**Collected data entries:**
──────────

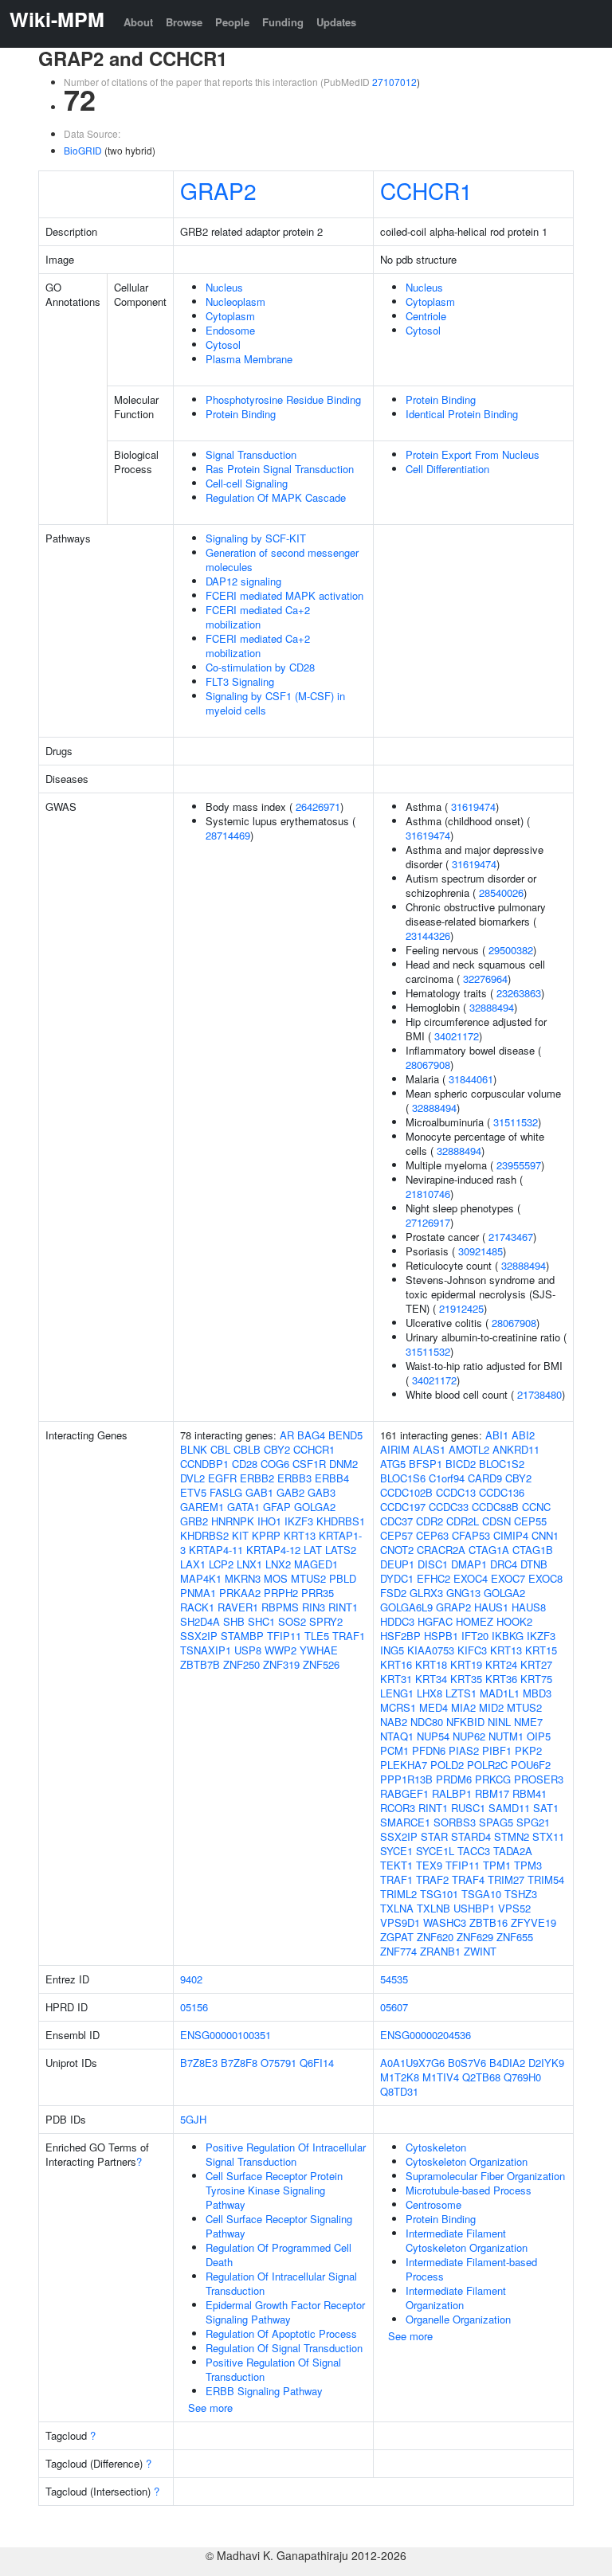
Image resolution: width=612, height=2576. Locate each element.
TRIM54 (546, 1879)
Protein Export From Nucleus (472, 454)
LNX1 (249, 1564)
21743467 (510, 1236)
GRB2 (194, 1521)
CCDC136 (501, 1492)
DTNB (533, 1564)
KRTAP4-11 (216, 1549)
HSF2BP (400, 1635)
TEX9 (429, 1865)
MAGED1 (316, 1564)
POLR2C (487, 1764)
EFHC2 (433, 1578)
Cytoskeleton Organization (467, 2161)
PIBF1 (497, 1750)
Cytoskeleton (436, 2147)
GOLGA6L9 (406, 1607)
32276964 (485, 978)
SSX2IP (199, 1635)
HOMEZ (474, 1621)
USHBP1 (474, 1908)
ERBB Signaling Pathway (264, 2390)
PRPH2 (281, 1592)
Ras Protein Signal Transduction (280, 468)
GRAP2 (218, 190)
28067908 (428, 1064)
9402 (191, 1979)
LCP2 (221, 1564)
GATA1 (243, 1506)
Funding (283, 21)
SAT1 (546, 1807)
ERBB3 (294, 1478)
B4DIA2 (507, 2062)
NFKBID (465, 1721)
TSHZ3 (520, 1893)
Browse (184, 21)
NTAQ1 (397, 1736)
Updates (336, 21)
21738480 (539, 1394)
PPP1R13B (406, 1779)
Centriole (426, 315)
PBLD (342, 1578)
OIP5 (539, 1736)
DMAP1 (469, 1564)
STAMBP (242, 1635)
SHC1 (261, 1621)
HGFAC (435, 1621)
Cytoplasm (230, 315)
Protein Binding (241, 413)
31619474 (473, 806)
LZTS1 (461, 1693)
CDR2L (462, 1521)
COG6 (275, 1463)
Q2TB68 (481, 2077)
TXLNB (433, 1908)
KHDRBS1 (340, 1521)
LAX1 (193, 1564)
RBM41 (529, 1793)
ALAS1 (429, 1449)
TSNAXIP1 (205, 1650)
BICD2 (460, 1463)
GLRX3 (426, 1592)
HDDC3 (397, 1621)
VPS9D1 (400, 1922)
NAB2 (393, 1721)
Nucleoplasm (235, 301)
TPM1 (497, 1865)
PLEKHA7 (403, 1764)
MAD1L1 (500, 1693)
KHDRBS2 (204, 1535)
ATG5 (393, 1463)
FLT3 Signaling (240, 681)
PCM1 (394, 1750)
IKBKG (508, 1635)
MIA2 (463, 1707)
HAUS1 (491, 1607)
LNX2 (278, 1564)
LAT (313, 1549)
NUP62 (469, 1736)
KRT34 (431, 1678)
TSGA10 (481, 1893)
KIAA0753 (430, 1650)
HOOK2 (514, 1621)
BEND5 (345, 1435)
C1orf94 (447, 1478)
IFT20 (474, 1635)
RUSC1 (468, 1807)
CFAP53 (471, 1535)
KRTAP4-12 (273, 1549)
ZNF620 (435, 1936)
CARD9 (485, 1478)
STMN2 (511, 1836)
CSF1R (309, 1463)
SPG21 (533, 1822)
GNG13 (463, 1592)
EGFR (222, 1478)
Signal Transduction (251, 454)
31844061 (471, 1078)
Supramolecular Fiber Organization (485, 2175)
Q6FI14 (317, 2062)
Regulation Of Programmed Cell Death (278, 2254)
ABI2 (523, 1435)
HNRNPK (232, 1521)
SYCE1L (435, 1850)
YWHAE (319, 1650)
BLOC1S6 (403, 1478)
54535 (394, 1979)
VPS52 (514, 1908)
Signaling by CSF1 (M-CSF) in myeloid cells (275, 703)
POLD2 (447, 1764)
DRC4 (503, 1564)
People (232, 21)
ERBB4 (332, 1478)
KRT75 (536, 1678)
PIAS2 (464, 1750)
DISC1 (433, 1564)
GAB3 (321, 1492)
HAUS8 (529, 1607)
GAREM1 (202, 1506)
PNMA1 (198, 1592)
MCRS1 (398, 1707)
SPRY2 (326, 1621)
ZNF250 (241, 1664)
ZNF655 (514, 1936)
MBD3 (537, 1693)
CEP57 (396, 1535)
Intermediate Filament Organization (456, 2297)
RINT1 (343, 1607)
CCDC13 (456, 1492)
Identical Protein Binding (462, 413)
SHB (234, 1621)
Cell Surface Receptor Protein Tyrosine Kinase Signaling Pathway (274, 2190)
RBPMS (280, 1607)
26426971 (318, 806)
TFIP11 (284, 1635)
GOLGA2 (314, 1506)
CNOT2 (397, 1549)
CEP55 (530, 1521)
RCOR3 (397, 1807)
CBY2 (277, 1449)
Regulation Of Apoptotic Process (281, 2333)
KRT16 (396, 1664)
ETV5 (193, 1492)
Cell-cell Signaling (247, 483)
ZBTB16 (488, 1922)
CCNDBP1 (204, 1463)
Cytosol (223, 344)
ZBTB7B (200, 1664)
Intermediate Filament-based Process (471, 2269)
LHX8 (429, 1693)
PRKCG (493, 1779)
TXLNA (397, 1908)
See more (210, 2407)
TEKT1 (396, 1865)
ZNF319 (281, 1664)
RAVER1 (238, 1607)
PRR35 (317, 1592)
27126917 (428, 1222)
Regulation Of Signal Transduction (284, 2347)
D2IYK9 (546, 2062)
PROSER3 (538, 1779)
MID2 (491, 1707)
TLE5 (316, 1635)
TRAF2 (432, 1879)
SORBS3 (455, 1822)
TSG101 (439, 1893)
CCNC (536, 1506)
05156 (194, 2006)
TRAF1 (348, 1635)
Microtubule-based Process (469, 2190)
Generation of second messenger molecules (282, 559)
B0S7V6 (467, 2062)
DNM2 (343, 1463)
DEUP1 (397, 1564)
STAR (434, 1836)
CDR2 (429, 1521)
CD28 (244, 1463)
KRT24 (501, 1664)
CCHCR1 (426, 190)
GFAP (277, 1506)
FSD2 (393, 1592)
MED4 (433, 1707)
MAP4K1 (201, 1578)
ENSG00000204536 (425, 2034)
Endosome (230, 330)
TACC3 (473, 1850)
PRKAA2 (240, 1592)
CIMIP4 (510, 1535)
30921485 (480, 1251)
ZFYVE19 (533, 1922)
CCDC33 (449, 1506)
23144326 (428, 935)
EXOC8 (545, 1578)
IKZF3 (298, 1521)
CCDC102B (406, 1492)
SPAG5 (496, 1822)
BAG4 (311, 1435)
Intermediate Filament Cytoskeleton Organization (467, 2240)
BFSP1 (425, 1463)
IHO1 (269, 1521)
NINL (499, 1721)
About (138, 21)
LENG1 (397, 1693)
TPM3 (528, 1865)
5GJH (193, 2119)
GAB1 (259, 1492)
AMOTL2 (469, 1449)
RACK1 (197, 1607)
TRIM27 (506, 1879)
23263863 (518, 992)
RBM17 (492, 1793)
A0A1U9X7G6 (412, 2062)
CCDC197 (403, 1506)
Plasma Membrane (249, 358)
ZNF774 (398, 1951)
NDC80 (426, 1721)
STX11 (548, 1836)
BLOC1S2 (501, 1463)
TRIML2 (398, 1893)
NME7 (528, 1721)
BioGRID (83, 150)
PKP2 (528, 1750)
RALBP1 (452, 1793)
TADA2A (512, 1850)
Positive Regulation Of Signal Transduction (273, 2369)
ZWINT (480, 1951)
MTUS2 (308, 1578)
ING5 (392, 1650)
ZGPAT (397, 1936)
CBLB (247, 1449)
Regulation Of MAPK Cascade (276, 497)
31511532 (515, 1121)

──────────

**Task requirements:** Looking at the records above, state the number of lines where the word "Organization" occurs, and write nothing beyond it.

**Exercise response:** 4